With the trade deadline about two weeks away, teams must decide on their path for the rest of the season. If they’re on the up, they can cash out and push for the NBA Finals. Or, if a team doesn’t fancy their odds this postseason, they might just stay put — or even sell off some pieces — and turn their eyes toward next season.
For some teams, that decision is pretty clear-cut. The Houston Rockets, Sacramento Kings and Orlando Magic are out of contention and should look to move at least some of their veteran talent for future assets — players and or draft picks — and salary relief.
But, for other teams on the postseason bubble, the decision is a bit tougher. Who should jump into the trade deadline fray — and which teams might be better off standing pat?
Golden State Warriors
If the season ended today, the Warriors would be ninth in the Western Conference, locking up a spot in the league’s new play-in tournament. Lucky for them, there are plenty of games left for them to gain further ground in the standings. As currently constructed, Golden State is a flawed basketball team, their rotation filled with unproven players and or those limited in what they can do on the floor.
That said, in spite of their poor record a season ago, they are well into the luxury tax, a sign that ownership is still more than willing to do whatever they can to win.
With that in mind, the smart decision for the Warriors would be to cash in. With Stephen Curry, they’ll have a puncher’s chance against almost any team. And they do have some enticing assets to play with in rookie James Wiseman and the Minnesota Timberwolves’ first round pick. Were the right deal to present itself, the Warriors should jump all over it. Curry, 32, has looked his best in years — and the Warriors need to capitalize on that.
Curry is also set to be a free agent at the end of next season. Could the team’s perceived commitment to him, to winning games whatever the cost, come into play during negotiations? It isn’t out of the real of possibility.
The Boston Celtics are just two games above .500 and fourth in the Eastern Conference. Beyond their two All-Stars, Jayson Tatum and Jaylen Brown, the roster is riddled with question marks and unproven role players. Kemba Walker hasn’t consistently looked like himself since his return from injury, while the bench is once again one of the league’s worst.
Beyond their own draft capital, Danny Ainge’s war chest is now empty, with Kyrie Irving, Al Horford and Gordon Hayward all gone for nothing in consecutive offseasons. Ainge is known for being reluctant to deal, but now is the time to make a move.
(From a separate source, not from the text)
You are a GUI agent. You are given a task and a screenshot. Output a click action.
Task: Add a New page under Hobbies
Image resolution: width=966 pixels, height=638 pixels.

The Celtics do have the largest trade exception in NBA history to work with. Tatum and Brown are almost certainly off the table, but could the team look to move Walker? Beyond him, Marcus Smart may prove the team’s best asset in any deal, given Ainge’s past reluctance to move draft picks and potentially mortgage his team’s future.
Someone like Harrison Barnes could help bring some stability to the lineup. Under contract beyond this season, Barnes wouldn’t be a rental and could represent a real, long-term value. Beyond him, there are certainly players the Celtics could look to add to their bench — and they should look to be aggressive in doing so, as this team looks the furthest thing from an NBA Finals contender.
The Nuggets have taken a step back this season. However, they shouldn’t overreact and make a move just to make a move. Nikola Jokic is having an MVP-caliber season. But, beyond him, the team has been inconsistent at best. Jamal Murray and Michael Porter Jr. have started slow, but have been better of late. Bol Bol has sky-high potential even if he isn’t playing much. And, as of late, the Nuggets seem to be hitting their stride.
Denver does have some of the best young assets in the NBA — but rather than trading them in, the team should continue to develop them. There also doesn’t appear to be anyone available who could greatly change the course of their season right now. Bradley Beal doesn’t seem to be on the trade market and, right now, it would appear someone like Victor Oladipo isn’t the ceiling raiser the Nuggets would want if they did decide to cash in.
Staying put is the wise decision here, let the time continue to work through the early season fog and right the ship. In what has been a wild season, Denver might just find themselves back in the running if their regulars can find a night-to-night consistency.
Second in the Western Conference, the Suns would appear to be this season’s dark horse or cinderella. Sporting a top-10 offense and defense, led by two elite closers in Devin Booker and Chris Paul, the team, at the very least is poised to make their first postseason since the 2009-10 season. Mikal Bridges has taken a leap in his development and the bench is solid. Still, it appears the ceiling of this team is dependent on just how good Deandre Ayton can be.
With that in mind, the Suns should look to stay put. They have something that is working — and working really well. Anything they look to add should be on the margins, end of bench options that solidify their rotations for the rest of the season and into the playoffs. Any major trade or signing could ruin what they have going, while there doesn’t seem to be any obvious big moves for Phoenix to even make.
The Suns’ core, other than Paul, is fairly young. This is a team poised to be good for a long time. While there is plenty to be excited about in Phoenix, it is not the time to push all their chips in just yet. The Suns should stick with what they have.